Perhaps one reason it took so long for the PCAOB to issue these reports are the strong objections mentioned in this WSJ article by all three of the auditors. It also appears some of these differences of view arose due to the auditors not having clearly documented what they did do (or conversely, what they did not do). For example, Deloitte disagreed with the PCAOB’s conclusions in nearly two-thirds of the audits cited (their rebuttal is included as part of a response letter included with the PCAOB’s report).
SEC Proposes Changes to Regulation M and Regulation SHO
Last week, the SEC issued a proposing release regarding amendments to Rule 105 of Regulation M. The proposed amendments would prohibit a person that has effected a short sale during the Rule 105 restricted period from purchasing securities in the offering.
The SEC also issued a proposing release that would amend the short sale price test by removing restrictions on the execution prices of short sales as well as prohibiting any SRO from having a price test. In addition, the SEC proposed to amend Regulation SHO to remove the requirement that a broker-dealer mark a sell order of an equity security as “short exempt” if the seller is relying on an exception from a price test.
A Peak at Today’s SEC Commission Meeting?
A lot of last minute conjecture on how the SEC will handle internal controls during today’s open Commission meeting (here is the agenda). FEI’s “Section 404″ Blog does a nice job capturing some of the scuttlebutt, like this speech from PCAOB Chair Mark Olson and yesterday’s WSJ article. We shall soon see how reality shakes out…

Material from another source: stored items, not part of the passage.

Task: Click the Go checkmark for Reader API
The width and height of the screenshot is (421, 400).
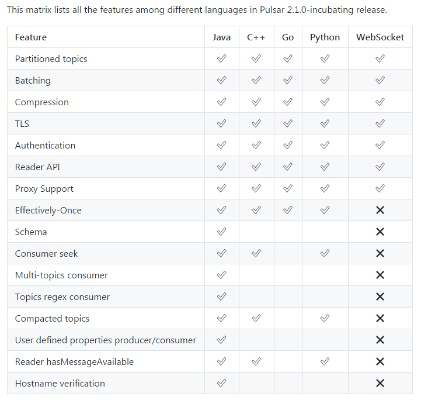Action: pyautogui.click(x=288, y=167)
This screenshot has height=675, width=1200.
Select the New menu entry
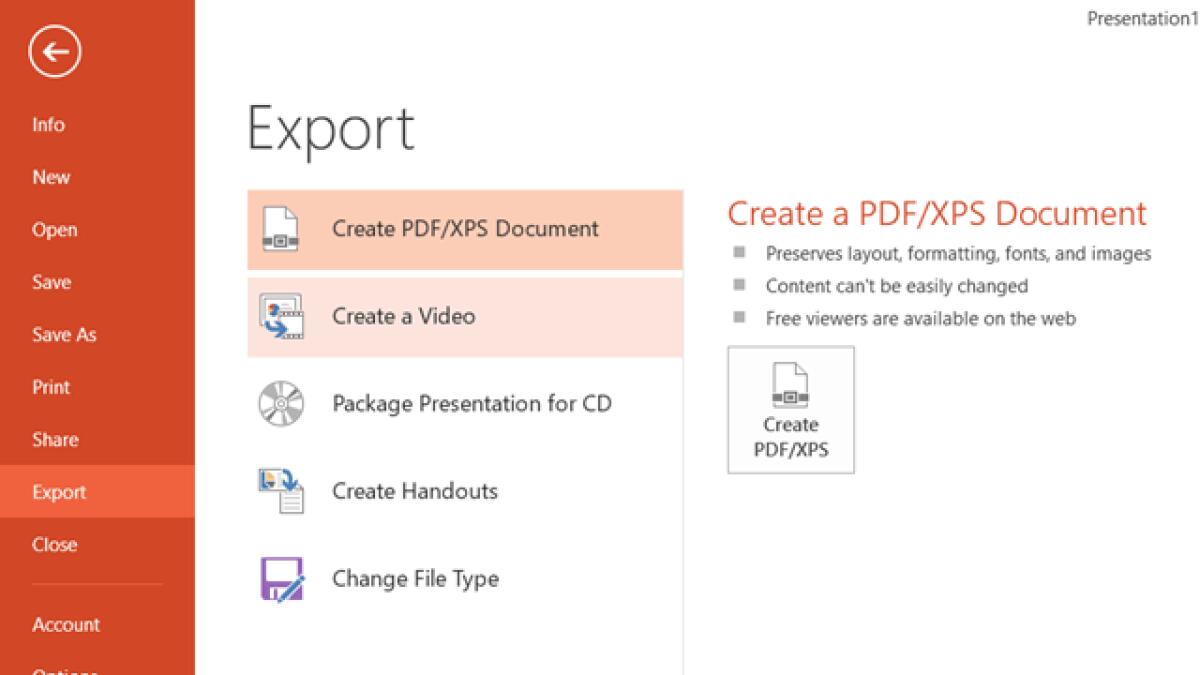(x=51, y=176)
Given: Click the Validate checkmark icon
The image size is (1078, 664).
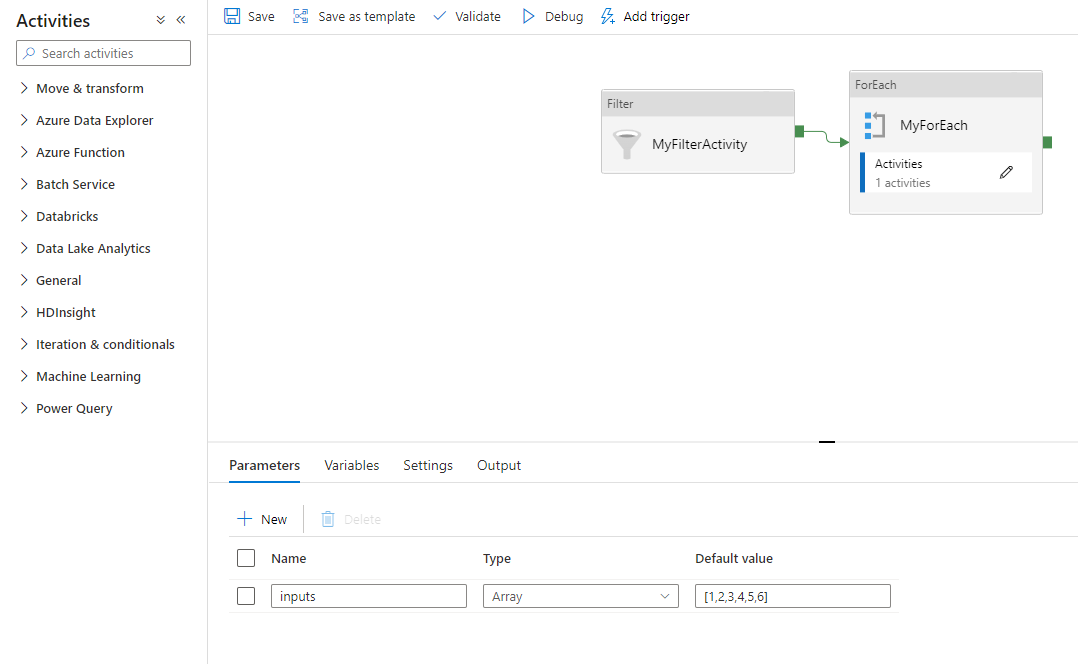Looking at the screenshot, I should point(439,16).
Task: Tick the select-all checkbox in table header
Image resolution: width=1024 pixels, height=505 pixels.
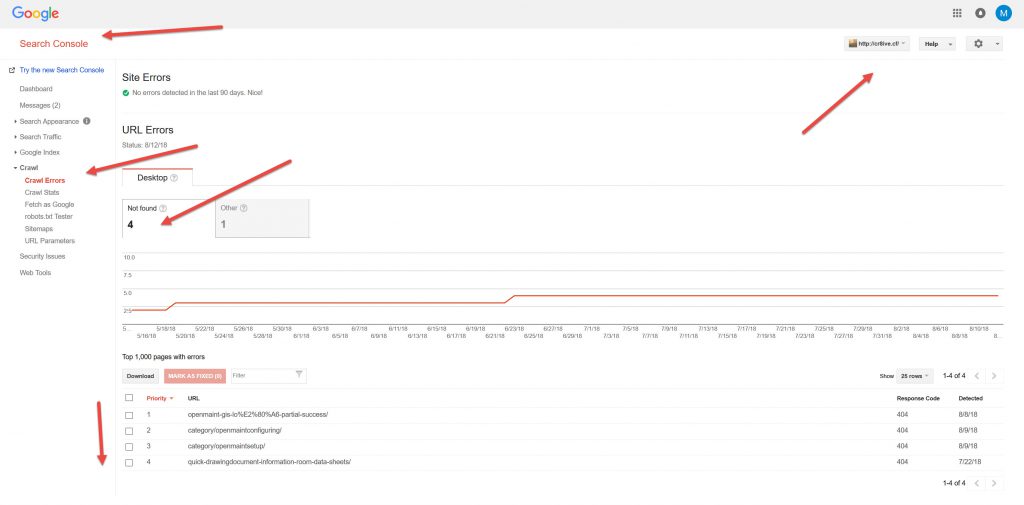Action: tap(129, 398)
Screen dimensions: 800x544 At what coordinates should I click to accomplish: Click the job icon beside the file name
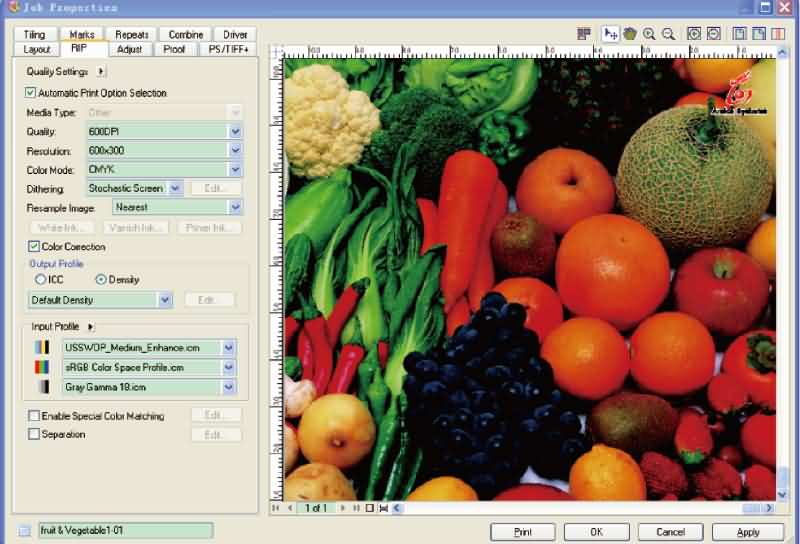pos(24,531)
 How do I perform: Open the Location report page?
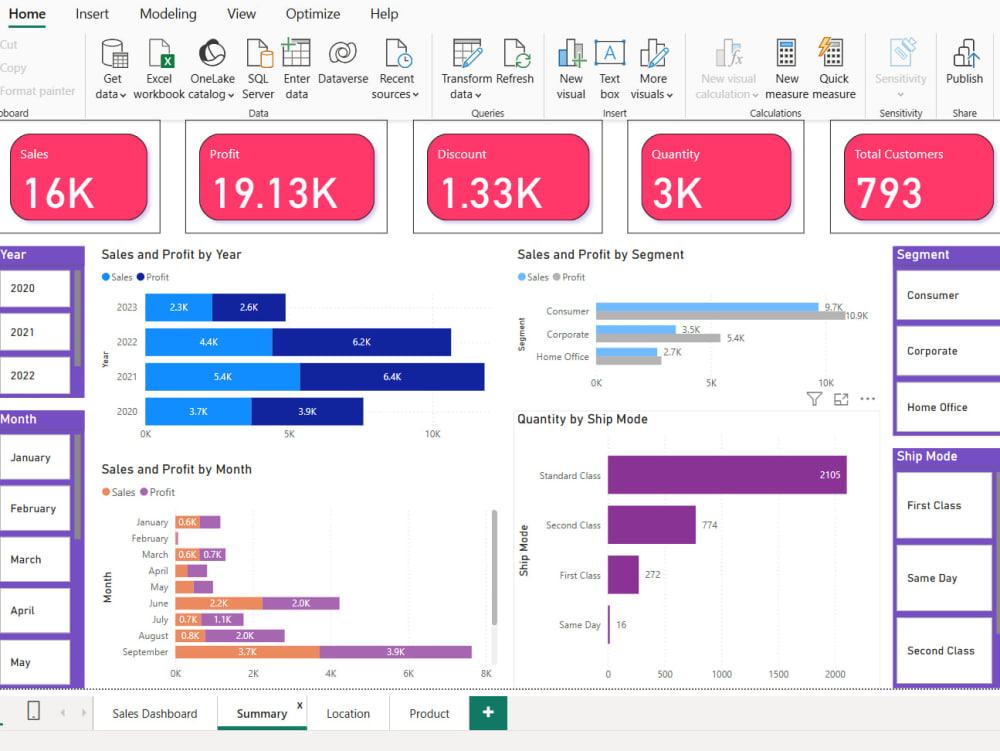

IRS Guidance: Section 16 Persons Who Don’t Cure Discounted Stock Options by Year-End
Last week, the IRS issued Notice 2006-100 to provide interim guidance to employers regarding their reporting and withholding obligations for calendar years 2005 and 2006 with respect to deferrals of compensation and amounts includible in gross income under Section 409A. This WilmerHale alert summarizes the effect of the interim reporting and withholding guidance on persons subject to the disclosure requirements under Section 16, including:
– Section 16 persons are required to include the option spread on vested options as of December 31 in income for each such year, to the extent not previously included in income;
– The amount included in income is subject to the 20% Section 409A penalty tax and interest, in addition to regular income and employment taxes; and
– Employers and payers are required to report the option spread on vested options for each such year to the extent not previously reported; however, employers are only required to withhold income and employment taxes with respect to such amounts for 2006. No withholding of the Section 409A penalty tax or interest is required.